Task to carry out
Gather, from the listing beneath this task, every line holding the string "three".

The data
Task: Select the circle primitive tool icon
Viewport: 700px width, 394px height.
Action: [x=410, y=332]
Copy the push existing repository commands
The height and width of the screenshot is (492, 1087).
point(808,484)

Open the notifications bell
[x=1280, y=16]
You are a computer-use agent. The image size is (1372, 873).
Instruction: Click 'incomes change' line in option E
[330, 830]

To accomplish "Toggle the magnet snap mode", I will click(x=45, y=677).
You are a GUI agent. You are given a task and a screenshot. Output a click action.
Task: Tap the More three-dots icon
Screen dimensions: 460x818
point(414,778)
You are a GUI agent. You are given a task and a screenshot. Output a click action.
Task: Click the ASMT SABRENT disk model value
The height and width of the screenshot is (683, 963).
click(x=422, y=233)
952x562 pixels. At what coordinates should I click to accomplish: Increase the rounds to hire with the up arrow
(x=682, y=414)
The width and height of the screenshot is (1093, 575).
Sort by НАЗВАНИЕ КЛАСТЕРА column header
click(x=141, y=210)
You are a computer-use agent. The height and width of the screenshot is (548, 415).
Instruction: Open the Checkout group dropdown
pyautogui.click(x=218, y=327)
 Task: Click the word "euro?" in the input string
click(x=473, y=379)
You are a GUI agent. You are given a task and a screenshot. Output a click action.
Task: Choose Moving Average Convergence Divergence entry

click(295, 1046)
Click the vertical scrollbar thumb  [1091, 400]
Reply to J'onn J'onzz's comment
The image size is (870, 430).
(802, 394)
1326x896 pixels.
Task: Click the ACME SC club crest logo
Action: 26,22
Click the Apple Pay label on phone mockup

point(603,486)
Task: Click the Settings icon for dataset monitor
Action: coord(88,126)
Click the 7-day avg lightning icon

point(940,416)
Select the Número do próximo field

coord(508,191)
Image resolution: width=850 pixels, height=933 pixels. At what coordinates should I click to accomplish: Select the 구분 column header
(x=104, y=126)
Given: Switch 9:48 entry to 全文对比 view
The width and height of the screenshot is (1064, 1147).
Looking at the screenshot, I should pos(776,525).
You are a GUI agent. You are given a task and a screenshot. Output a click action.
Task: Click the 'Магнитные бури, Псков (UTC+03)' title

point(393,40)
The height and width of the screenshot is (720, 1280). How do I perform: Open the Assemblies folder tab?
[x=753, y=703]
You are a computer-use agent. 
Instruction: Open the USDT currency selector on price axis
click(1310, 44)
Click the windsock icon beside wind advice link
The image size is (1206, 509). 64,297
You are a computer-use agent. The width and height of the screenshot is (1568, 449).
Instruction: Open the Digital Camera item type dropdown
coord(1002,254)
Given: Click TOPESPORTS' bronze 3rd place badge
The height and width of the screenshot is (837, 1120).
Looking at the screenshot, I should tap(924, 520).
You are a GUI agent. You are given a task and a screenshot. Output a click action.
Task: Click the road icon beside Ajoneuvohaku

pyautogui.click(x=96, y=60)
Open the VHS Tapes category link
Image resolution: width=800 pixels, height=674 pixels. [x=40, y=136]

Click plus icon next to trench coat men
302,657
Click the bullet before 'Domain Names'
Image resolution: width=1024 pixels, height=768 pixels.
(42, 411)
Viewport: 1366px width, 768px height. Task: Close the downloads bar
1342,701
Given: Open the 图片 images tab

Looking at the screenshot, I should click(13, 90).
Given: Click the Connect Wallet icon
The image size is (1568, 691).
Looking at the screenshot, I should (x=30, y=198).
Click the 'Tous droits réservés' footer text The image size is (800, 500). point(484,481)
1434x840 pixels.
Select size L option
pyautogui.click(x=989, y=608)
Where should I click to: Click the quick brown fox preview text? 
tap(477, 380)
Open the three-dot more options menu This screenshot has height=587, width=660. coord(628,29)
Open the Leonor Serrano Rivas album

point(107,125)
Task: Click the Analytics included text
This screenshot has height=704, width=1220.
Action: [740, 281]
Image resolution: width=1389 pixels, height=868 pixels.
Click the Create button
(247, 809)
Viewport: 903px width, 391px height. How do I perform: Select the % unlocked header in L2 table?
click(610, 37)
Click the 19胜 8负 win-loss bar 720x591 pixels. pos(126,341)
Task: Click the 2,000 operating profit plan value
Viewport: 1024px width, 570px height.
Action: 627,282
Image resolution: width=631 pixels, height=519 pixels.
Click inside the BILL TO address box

Response area
Task: Tap the More three-dots icon
Open the three-dot more options menu This screenshot has height=587, width=660. coord(628,29)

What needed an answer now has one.